Actors Giorgia Whigham and Max Burkholder would audition for the roles of Blaire and John respectively by sending audition tapes. Both actors were given the roles after their first audition. Burkholder called MacFarlane "very good at making sure you know that you got it", noting the "reassuring" environment during his audition. Alanna Ubach also sent in tapes for her audition, but was asked to do "chemistry reads" with Scott Grimes, after which they were not told if they got the part.

Grimes says he was told to think of the CBS television series All in the Family (1971–1979) while auditioning, and to try his best at impersonating Carroll O'Connor. Ubach was asked to audition another time with Grimes, and they were both given their respective parts soon after. Prior to the first table read, the cast were given a replica of Ted and were told to practice scenes with it to "get used to [interacting] with the toy".

The name for Shiela came from staff writer Paul Corrigan during his initial meeting with MacFarlane, who reminisced about a girlfriend he had when he was younger named Sheila. Corrigan joked that "New England is one of the few places you can meet a young Sheila", which MacFarlane found humorous, so the name was subsequently added into the episode. MacFarlane was able to act live with the cast as Ted due to the series' use of ViewScreen, a technology that allows the production crew to visualize what Ted would look like in each scene in real time.

==Release and reception==
"Just Say Yes" was first premiered on January 10, 2024, the day before its official release, at a screening in the AMC Cinema at The Grove in Los Angeles, with the cast joining the event and after-party. The episode was released to the public on January 11, 2024, on the American streaming service Peacock, along with the rest of the first season. The "super-sized" episode has been split up into two separate parts on other releases.

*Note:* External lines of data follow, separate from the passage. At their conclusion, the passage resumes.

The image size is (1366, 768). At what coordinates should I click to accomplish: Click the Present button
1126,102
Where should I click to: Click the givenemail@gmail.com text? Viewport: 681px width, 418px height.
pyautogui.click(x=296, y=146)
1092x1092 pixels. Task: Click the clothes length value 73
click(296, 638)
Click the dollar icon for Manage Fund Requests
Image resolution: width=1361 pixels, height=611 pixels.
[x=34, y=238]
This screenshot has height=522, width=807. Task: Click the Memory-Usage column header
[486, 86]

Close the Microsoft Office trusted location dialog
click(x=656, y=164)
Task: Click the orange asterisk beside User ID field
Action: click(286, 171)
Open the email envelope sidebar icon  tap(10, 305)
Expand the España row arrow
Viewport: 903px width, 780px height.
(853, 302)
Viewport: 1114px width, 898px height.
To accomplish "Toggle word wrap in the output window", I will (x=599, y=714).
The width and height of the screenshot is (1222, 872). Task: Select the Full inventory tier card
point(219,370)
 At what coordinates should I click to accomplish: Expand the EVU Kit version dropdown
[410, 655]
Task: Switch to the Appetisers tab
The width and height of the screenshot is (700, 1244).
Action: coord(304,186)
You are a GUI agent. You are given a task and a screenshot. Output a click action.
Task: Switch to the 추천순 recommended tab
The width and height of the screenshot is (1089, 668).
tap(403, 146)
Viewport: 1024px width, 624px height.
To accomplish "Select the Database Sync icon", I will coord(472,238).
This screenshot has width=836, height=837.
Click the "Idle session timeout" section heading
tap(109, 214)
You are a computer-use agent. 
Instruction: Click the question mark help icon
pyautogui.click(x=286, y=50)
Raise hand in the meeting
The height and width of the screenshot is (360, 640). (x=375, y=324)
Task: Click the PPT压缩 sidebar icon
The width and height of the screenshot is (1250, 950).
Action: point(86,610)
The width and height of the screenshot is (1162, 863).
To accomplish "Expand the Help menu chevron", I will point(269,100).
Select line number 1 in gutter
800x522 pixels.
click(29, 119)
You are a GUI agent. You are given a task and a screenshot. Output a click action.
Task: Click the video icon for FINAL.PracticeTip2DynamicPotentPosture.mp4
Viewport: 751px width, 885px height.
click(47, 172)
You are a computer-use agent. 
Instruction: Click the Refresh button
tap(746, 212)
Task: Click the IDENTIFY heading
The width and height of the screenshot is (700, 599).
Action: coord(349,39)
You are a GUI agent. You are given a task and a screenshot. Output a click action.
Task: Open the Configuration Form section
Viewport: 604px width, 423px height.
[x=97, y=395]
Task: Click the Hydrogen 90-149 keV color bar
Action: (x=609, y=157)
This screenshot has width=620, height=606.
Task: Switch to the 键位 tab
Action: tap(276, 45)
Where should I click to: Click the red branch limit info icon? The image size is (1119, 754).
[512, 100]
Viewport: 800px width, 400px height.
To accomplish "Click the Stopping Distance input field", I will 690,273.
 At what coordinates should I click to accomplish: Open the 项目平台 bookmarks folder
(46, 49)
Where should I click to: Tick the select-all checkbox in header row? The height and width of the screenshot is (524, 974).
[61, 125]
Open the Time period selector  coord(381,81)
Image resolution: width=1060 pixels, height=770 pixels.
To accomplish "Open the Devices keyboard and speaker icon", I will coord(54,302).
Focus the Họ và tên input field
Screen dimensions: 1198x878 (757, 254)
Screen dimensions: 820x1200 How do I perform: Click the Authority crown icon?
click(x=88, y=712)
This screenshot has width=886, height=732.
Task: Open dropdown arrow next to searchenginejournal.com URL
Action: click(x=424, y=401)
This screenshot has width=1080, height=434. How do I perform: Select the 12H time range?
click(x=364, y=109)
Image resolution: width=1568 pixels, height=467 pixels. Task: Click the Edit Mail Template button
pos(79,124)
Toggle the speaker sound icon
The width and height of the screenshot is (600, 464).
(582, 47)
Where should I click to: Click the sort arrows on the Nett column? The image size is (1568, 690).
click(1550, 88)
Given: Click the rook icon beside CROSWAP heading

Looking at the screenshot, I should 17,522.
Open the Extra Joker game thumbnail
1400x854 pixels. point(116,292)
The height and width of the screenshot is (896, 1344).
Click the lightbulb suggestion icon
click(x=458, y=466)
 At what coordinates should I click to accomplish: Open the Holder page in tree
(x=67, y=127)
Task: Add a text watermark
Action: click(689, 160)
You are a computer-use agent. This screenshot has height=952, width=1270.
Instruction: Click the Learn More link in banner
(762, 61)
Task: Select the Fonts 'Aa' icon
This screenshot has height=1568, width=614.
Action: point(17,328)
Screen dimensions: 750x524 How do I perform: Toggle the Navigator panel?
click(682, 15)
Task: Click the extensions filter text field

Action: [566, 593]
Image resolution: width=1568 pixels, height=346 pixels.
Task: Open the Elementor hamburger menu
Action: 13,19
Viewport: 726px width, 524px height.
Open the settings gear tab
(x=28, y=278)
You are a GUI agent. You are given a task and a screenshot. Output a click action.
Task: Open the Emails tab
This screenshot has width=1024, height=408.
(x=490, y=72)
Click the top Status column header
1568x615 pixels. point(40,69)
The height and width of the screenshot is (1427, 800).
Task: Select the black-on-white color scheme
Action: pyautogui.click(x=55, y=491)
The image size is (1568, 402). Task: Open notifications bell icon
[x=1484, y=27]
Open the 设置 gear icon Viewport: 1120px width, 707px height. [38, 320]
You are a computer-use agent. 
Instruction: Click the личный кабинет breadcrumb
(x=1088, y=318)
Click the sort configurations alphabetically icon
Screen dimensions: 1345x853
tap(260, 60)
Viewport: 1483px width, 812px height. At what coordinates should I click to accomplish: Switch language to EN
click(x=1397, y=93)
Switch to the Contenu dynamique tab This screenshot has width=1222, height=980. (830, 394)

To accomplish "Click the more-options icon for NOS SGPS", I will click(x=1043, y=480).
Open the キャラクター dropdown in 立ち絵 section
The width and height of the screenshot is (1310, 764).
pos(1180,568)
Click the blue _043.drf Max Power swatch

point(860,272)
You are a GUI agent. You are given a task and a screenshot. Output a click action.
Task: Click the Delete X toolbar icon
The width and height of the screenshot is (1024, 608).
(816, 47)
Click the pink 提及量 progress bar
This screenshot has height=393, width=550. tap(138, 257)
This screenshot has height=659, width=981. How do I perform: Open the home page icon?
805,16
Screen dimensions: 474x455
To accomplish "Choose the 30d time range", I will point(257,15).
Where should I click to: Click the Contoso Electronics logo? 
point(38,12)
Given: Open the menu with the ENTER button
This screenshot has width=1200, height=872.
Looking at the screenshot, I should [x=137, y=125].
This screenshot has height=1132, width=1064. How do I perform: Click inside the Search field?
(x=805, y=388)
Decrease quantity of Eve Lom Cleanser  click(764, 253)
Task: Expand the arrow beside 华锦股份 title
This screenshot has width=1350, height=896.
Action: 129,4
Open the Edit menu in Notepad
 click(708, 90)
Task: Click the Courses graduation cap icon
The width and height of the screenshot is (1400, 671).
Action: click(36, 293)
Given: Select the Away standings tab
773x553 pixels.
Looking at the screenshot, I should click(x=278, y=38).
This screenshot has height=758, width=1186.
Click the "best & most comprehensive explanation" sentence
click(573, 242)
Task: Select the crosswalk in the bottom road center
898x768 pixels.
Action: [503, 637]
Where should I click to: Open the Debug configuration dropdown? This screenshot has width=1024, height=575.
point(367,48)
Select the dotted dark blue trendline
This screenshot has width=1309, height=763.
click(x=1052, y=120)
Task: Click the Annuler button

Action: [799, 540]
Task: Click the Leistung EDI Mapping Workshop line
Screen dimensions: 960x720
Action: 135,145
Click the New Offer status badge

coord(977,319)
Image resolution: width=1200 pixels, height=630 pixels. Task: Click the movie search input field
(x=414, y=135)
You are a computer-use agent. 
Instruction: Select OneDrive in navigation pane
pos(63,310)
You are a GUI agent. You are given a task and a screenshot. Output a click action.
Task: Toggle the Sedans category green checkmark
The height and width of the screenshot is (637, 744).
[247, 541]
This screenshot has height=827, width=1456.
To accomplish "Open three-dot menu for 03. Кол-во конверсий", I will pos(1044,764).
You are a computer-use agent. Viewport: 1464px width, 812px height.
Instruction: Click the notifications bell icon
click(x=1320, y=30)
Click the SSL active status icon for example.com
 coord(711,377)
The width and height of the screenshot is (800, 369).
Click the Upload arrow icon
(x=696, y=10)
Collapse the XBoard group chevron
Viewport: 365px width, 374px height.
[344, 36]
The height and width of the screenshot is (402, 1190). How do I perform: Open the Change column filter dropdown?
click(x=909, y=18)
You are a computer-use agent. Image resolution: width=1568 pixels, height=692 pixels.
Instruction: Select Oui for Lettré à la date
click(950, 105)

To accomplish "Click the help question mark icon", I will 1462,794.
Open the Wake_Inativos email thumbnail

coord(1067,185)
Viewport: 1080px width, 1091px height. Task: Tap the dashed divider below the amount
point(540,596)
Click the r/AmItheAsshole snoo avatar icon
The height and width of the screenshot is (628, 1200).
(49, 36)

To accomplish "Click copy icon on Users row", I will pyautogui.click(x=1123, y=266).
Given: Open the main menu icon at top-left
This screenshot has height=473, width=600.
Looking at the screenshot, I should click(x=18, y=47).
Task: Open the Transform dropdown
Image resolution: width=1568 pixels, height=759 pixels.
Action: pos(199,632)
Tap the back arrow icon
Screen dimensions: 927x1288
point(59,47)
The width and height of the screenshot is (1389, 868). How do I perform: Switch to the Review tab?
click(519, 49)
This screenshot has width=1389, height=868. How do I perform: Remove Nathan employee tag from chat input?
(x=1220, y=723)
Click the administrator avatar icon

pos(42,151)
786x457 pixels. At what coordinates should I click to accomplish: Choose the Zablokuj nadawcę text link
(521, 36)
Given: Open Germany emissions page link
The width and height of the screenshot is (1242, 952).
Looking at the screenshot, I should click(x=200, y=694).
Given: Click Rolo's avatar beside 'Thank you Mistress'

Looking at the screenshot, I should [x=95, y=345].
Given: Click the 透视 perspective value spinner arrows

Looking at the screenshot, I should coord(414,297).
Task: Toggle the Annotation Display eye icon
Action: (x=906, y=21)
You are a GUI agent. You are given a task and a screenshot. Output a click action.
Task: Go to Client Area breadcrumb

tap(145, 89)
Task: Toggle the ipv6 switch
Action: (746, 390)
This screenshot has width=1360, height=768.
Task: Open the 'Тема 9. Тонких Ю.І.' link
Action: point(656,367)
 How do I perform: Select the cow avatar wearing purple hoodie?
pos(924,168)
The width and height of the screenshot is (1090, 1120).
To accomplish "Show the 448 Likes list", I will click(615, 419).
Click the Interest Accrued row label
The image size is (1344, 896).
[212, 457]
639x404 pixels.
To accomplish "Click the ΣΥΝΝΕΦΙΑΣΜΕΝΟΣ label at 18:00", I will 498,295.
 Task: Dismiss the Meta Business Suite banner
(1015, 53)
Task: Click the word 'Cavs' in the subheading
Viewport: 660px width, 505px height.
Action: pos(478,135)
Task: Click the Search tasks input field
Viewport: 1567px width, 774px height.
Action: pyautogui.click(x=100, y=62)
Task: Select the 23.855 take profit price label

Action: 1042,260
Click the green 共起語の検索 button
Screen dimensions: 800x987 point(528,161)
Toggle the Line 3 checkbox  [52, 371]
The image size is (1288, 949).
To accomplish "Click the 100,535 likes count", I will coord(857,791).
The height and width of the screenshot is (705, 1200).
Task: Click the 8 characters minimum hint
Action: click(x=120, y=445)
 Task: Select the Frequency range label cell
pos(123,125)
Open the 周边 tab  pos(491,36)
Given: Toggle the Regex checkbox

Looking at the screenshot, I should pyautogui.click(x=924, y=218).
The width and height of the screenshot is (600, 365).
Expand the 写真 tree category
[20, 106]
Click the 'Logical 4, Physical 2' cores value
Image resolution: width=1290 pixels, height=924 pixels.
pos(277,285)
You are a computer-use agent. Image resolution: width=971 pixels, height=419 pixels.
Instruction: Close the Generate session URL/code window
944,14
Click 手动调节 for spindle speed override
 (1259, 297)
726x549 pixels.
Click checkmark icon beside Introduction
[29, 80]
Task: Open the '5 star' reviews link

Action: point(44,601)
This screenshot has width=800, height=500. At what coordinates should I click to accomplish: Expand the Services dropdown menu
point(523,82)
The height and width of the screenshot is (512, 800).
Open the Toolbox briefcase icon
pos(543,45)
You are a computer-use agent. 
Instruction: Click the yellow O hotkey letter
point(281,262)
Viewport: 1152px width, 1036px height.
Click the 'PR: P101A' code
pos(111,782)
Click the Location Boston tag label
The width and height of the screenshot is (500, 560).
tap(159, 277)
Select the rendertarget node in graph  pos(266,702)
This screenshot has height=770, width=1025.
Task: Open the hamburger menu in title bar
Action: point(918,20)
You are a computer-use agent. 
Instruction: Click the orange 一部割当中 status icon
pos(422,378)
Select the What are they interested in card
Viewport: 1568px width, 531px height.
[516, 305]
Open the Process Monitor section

In a review of the season, John Nugent of Empire noted the crude humor of "Just Say Yes" as one of the series' faults, particularly the onslaught of jokes revolving around blowjobs, midgets, and racial slurs, commenting: "Is that the best you can manage?" Kennedy Unthank of Plugged In condemned the offensive, edgy humor, noting the high amount of profanity heard in the episode and jokes about sensitive topics as reasons that he's "not [a big fan] of the Ted Cinematic Universe".

On the opposite side, RogerEbert.com writer Rendy Jones highlighted the "edgy shenanigans" of Ted and John trying to get weed to get Ted expelled as working in the series' favor, asserting that, despite feeling "recycled" at times, the edgy humor succeeded when put against the live action backdrop. Commenting on the episode's polarizing offensive humor, United Press Internationals Fred Topel wrote that Ted's vulgar profanity was appropriate for a teenager in the 1990s. However, he did feel that some jokes, such as the scene of the family discussing racism at the dinner table, "tried a bit too hard" to be offensive.

Despite the mixed reception, "Just Say Yes" received two nominations at the 4th Astra TV Awards. Seth MacFarlane was the recipient of both, with nominations for Best Directing in a Streaming Comedy Series and Best Writing in a Streaming Comedy Series.